Set down exactly, from the records below, the line with "Maison (66, 711)" through the line with "142 (847, 1282)", and nothing else.

----- Records for processing

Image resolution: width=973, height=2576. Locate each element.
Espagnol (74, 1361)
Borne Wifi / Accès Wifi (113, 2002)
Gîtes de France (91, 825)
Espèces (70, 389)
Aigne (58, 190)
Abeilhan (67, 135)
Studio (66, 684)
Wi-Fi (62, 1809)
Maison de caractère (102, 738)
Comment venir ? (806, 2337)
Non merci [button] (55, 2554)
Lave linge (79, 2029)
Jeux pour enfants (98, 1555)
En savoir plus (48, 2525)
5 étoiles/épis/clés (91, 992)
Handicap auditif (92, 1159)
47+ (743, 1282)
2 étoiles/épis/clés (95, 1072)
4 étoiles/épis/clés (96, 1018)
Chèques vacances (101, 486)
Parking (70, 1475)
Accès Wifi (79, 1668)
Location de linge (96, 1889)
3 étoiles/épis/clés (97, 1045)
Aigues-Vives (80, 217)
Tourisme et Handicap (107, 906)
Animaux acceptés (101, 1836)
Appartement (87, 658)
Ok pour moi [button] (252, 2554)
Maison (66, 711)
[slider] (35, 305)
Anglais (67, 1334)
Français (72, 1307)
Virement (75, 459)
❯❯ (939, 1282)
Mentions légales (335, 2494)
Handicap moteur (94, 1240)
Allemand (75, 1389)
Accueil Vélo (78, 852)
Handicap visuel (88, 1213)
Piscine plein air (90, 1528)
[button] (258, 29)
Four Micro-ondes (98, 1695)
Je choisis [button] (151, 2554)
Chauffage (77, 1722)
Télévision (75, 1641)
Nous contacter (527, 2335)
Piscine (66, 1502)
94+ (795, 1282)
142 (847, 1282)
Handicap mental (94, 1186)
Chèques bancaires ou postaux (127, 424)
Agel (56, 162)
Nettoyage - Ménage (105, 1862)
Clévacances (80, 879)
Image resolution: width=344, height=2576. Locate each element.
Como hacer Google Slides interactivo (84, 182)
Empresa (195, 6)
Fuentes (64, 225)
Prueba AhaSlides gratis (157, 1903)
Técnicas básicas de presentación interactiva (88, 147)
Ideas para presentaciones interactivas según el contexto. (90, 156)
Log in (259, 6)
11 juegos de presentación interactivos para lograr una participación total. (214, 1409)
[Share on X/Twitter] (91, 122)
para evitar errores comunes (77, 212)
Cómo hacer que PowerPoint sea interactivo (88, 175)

----------

*Output*:
Maison (66, 711)
[slider] (35, 305)
Anglais (67, 1334)
Français (72, 1307)
Virement (75, 459)
❯❯ (939, 1282)
Mentions légales (335, 2494)
Handicap moteur (94, 1240)
Allemand (75, 1389)
Accueil Vélo (78, 852)
Handicap visuel (88, 1213)
Piscine plein air (90, 1528)
[button] (258, 29)
Four Micro-ondes (98, 1695)
Je choisis [button] (151, 2554)
Chauffage (77, 1722)
Télévision (75, 1641)
Nous contacter (527, 2335)
Piscine (66, 1502)
94+ (795, 1282)
142 (847, 1282)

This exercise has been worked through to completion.